- The paper establishes that infinite overparameterization with optimal ridge penalty minimizes test risk in RF regression and kernel ridge regression.
- The methodology provides closed-form risk estimates, demonstrating that larger models with more data consistently yield superior performance.
- The study reveals that overfitting, typically undesired, is essential in powerlaw tasks, prompting a re-evaluation of model complexity in ML.
More is Better in Modern Machine Learning: when Infinite Overparameterization is Optimal and Overfitting is Obligatory
James B. Simon and collaborators investigate a prevalent assertion in modern machine learning: more is always advantageous. Their paper articulates the premise that larger models with broader datasets and increased computational resources generally achieve superior performance, focusing on random feature (RF) regression as a representative model for shallow networks. This paper provides a thorough theoretical underpinning for the empirical successes noted with overparameterized models by illustrating how and why infinite width and minimal regularization yield optimal results in RF regression and kernel ridge regression (KRR).
The authors start with a rigorous examination of RF regression, showing that the test risk decreases as the number of features and samples increases, provided the optimal ridge penalty is selected. An intriguing implication of this analysis is that infinite width RF models are preferable over any finite width configurations, reinforcing the assertion that "more is better" in terms of feature count. Moreover, their analysis identifies that in tasks characterized by a powerlaw eigenstructure, RF models achieve near-optimal performance only when the training error is much smaller than the test error, implying that overfitting—traditionally seen as undesirable—is necessary.
The paper's claims are grounded in real-world datasets and validated with computer vision tasks employing convolutional neural tangent kernels. These experimental evaluations align with the theoretical predictions, demonstrating that infinite-feature models not only offer practical benefits but do so by exploiting the structure of powerlaw tasks where the eigenvalues and coefficients decay polynomially. They provide evidence that these models attain optimal regularization when the fitting ratio of training to test error remains substantially less than one, an insight that challenges conventional understanding.
This paper proclaims the obligatory nature of overfitting in certain scenarios, specifically within the framework of tasks characterized by powerlaw eigenstructure. The authors develop a criterion dictating that for optimal test performance, the fitting ratio should be much smaller than one, showcasing that large models with low regularization are necessitated by the task's inherent data structure rather than being anomalies or exceptions.
The authors' contributions include:
- Derivation of general closed-form estimates for RF regression test risks.
- Establishing that increased features and data consistently yield better performance.
- Detailed investigation into obligatory overfitting for powerlaw tasks, revealing that small or zero regularization is optimal.
- Empirical validation using standard computer vision datasets, affirming the criteria for obligatory overfitting.

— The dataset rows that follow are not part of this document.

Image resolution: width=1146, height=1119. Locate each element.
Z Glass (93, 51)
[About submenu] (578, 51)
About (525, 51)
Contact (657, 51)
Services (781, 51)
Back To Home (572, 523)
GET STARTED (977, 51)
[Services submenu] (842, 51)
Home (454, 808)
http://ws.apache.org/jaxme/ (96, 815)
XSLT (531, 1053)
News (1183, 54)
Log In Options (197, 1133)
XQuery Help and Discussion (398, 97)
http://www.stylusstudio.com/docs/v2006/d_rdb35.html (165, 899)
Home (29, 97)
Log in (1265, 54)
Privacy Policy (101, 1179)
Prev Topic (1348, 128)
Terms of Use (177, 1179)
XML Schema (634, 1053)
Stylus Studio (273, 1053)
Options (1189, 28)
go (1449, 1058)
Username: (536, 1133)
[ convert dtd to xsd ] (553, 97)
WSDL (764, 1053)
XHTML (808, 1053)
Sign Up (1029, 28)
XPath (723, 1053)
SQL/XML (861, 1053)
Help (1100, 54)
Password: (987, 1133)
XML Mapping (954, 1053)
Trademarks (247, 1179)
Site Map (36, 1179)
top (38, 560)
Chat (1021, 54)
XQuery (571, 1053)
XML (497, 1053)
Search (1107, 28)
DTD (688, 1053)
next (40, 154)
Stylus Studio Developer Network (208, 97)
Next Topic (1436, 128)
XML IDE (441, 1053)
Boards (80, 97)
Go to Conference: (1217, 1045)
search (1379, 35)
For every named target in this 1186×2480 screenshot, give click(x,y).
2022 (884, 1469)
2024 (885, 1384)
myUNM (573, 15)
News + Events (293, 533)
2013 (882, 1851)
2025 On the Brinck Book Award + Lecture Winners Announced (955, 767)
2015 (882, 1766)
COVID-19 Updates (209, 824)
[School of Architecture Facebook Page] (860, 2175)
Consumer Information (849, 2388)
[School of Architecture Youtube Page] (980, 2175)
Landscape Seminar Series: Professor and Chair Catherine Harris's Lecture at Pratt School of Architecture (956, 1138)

The paper positions its findings within the broader context of machine learning and proposes that rather than adopting parsimonious models as classical statistics advocated, we should embrace overparameterization for its benefits in approximating an idealized limit. The results suggest a paradigm shift: understanding that models' inclination towards complexity under limited regularization aligns with realistic task difficulty rather than being a detour into fitting noise.
Looking forward, these results could inspire fresh theoretical frameworks for analyzing the behaviors and benefits of deep learning models. There is also scope for exploring how these principles extend to more complex architectures beyond shallow networks. Furthermore, understanding the granularity of when and why overfitting becomes necessary can inform better model selection and training practices, potentially guiding the development of models that align with specific task structures inherent in realistic data distributions.